Directions for this task:
Every line in the data below that holds "Toggle" should be found and copied.

**** Listed entries

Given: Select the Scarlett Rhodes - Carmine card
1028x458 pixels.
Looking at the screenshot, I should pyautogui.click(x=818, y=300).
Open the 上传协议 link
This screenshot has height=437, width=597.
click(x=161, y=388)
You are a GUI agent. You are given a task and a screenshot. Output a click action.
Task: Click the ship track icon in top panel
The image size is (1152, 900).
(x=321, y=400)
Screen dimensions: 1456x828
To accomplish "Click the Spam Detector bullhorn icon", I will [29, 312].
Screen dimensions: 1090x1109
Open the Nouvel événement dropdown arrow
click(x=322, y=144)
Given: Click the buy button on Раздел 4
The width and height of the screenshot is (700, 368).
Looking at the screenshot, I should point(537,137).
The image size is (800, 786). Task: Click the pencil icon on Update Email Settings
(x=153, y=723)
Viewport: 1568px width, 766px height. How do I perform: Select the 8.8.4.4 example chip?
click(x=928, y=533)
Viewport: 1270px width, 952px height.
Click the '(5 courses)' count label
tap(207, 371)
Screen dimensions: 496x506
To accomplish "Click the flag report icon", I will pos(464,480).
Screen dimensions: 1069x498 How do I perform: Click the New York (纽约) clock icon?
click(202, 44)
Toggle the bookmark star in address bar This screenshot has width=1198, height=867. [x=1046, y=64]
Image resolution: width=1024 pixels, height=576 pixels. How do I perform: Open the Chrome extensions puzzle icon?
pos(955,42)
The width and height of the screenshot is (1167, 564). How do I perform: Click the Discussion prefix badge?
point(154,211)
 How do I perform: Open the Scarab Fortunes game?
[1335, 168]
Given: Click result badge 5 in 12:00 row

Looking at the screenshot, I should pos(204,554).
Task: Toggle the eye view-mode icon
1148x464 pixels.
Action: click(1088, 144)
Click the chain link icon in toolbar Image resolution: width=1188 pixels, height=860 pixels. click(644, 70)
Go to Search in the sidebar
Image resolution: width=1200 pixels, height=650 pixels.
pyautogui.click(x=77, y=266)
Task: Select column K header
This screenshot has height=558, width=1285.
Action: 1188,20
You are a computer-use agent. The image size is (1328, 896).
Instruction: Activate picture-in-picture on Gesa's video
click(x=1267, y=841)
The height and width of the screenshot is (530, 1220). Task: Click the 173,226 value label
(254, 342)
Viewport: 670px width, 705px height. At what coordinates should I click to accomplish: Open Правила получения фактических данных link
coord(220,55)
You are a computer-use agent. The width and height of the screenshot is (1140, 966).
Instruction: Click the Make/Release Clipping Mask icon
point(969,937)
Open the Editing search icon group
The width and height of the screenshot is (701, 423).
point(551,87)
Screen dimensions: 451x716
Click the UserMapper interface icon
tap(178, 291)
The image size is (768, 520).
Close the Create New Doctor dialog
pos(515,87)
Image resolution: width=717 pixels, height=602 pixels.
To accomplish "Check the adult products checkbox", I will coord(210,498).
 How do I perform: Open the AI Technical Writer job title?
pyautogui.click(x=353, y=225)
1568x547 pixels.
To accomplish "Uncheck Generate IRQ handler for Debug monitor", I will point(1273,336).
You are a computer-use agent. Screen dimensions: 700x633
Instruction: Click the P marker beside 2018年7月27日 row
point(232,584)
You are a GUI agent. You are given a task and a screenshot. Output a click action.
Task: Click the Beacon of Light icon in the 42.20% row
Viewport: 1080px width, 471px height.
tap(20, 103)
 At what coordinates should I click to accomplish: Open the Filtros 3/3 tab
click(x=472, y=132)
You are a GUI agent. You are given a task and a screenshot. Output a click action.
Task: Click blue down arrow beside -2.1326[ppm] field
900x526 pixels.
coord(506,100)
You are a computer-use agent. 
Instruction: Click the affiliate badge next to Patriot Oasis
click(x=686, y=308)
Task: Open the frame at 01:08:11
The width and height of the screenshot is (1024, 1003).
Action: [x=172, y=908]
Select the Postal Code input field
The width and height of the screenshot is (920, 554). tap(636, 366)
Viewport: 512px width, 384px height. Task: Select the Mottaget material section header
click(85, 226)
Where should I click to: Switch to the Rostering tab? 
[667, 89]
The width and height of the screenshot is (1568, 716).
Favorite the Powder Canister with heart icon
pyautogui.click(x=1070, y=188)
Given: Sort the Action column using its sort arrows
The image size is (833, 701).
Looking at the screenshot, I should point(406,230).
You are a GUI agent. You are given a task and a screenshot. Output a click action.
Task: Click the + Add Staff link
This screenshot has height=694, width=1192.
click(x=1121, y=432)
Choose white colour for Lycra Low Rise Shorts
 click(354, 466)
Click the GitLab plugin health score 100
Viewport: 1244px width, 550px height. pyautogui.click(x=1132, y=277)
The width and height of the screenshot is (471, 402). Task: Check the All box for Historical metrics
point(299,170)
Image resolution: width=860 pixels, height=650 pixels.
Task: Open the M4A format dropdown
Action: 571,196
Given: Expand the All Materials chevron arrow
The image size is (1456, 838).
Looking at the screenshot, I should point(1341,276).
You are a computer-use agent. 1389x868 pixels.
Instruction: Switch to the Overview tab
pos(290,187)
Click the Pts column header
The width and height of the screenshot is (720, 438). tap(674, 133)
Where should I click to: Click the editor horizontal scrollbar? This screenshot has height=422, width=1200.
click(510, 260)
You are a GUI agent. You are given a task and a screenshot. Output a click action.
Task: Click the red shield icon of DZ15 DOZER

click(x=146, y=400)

********

Worked solution:
Toggle the bookmark star in address bar This screenshot has width=1198, height=867. [x=1046, y=64]
Task: Toggle the eye view-mode icon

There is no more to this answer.